Editorial: Government as a slasher movie

Editorial Cartoon by John Gilbert Manantan
Editorial Cartoon by John Gilbert Manantan

HOW can one come around to understanding a huge budget cut for anything concerning public health in pandemic time? The Research Institute for Tropical Medicine (RITM), the country’s capital laboratory for Covid-19, faces a budget cut of P170 million in the government’s proposed 2022 budget. RITM Director Celia Carlos, during the House budget hearing, said the cut hits the agency’s item for national reference laboratories.

Reason for the cut? As a policy, the Department of Budget and Management (DBM) reviews an agency’s “absorptive capacity” or how it can fully dispose of its annual budget. As the Commission on Audit finds that the Department of Health had P67 billion in unused and misspent funds in 2020, the latter now has to bear the brunt for precisely that failure. Worse, irony hits home with the untimely misfortune that the thousands of medical frontlines have not received their Covid-19 special risk allowance (SRA) and host of other promised benefits. Standing policy says only health workers directly serving the pandemic are entitled to receive the SRA, something that creates a “gray area,” said Health Sec. Francisco Duque III.

Yesterday, Sept, 6, 2021, health care workers in Metro Manila staged a protest infront of the DOH, some 16 days since President Rodrigo Duterte ordered the DBM and DOH to release the SRA in 10 days.

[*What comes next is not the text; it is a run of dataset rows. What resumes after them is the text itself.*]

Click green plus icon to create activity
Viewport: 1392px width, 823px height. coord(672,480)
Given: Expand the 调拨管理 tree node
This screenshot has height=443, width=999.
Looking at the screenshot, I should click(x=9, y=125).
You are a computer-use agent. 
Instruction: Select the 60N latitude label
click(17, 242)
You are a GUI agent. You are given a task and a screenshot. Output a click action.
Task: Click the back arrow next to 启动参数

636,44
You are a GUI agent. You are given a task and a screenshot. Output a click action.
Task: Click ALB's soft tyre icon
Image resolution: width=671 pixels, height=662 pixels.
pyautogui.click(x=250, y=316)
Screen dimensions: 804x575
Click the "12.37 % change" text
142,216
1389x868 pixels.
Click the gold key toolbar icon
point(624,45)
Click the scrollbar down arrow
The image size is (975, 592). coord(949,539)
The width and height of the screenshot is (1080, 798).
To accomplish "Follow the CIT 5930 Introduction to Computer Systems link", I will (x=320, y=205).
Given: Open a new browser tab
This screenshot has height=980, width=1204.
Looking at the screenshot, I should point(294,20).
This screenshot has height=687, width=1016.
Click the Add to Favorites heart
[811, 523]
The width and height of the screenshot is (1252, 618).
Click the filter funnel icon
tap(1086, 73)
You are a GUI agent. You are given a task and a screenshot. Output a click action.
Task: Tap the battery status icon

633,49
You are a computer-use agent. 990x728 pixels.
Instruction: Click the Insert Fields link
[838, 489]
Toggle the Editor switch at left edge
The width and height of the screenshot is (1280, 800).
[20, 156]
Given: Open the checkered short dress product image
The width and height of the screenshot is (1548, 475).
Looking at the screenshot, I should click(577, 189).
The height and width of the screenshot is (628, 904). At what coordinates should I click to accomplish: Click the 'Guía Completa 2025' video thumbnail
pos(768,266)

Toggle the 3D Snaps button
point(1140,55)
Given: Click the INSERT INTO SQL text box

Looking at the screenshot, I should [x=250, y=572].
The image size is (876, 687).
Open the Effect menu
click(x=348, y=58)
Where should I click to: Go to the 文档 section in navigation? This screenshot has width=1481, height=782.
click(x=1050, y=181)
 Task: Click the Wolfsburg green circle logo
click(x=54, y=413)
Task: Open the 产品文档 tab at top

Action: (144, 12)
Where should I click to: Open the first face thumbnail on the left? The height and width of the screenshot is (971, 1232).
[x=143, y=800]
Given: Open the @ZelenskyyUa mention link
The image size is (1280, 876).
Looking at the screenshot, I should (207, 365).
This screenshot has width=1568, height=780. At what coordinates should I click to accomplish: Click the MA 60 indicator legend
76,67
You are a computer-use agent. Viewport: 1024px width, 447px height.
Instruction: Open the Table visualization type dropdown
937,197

While at it, the Pharmally Pharmaceutical Corp. fiasco reveals a grim yarn of shady deals and characters—all of nine contracts amounting to P7.49 billion in overpriced masks, personal protective equipment, etc.

All these create a contemptible Gestalt of how public health gets slaughtered like a sacrificial lamb in the name of corruption—and corruption in its most abominable form.

We hope that the ire extends from a select sector of critical citizens to more communities at large, to the point that it becomes popular discussion as we reel towards the election year.

World anti-graft agencies have established time and again that weak health care systems are a symptom of a corrupt government. There is less investment in public health in countries with corrupt leaders.

Close to home, we hope more critical citizens get to pry and hold accountable local governments that are not investing in public health at this time of the pandemic. It is time to check on how much funds have been poured into our health care system.

We should take cue from the national situation of having to fight against budget cuts on public health.